**GIVEN INFORMATION:**
☆ ☆ ☆ ☆

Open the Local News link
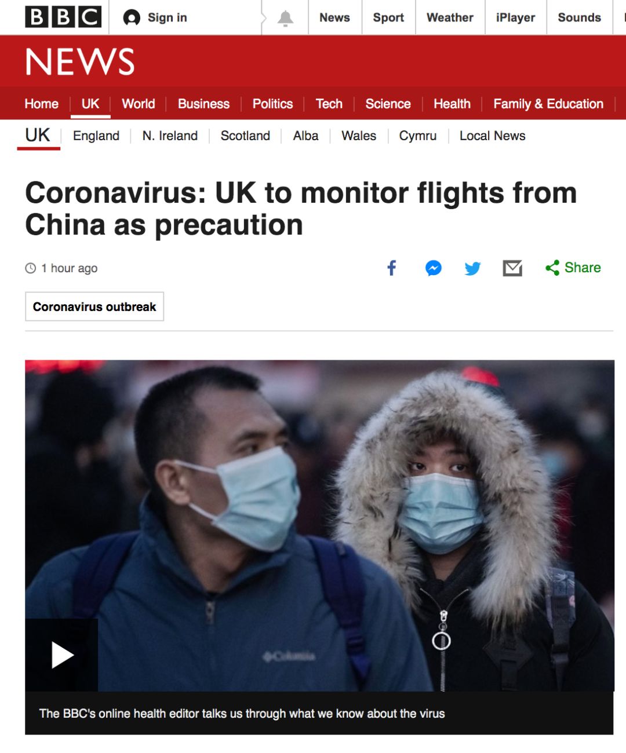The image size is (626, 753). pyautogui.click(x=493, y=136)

☆ ☆ ☆ ☆

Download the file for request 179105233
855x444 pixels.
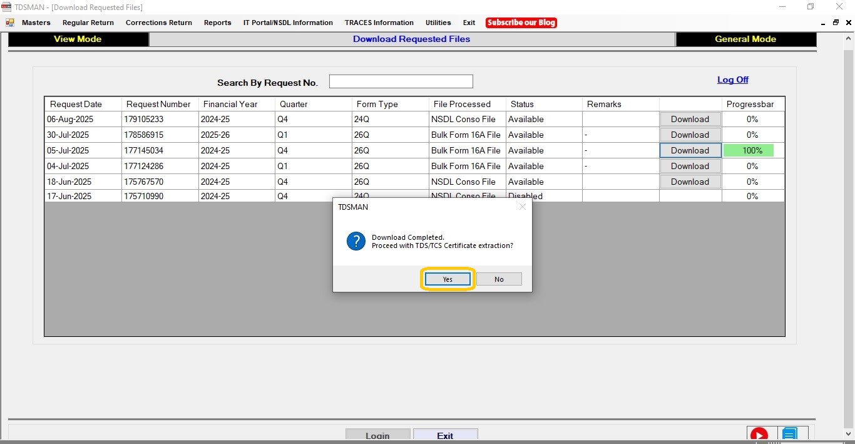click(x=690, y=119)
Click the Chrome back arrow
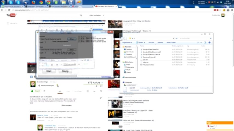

☆ ☆ ☆ ☆

**DIRECTIONS:**
Please return the material above only from the line that holds "Download the file for request 179105233" through the line that holds "Click the Chrome back arrow", exactly as it stands, ends included and pictures omitted.

**TASK SOLUTION:**
Download the file for request 179105233
855x444 pixels.
click(x=690, y=119)
Click the Chrome back arrow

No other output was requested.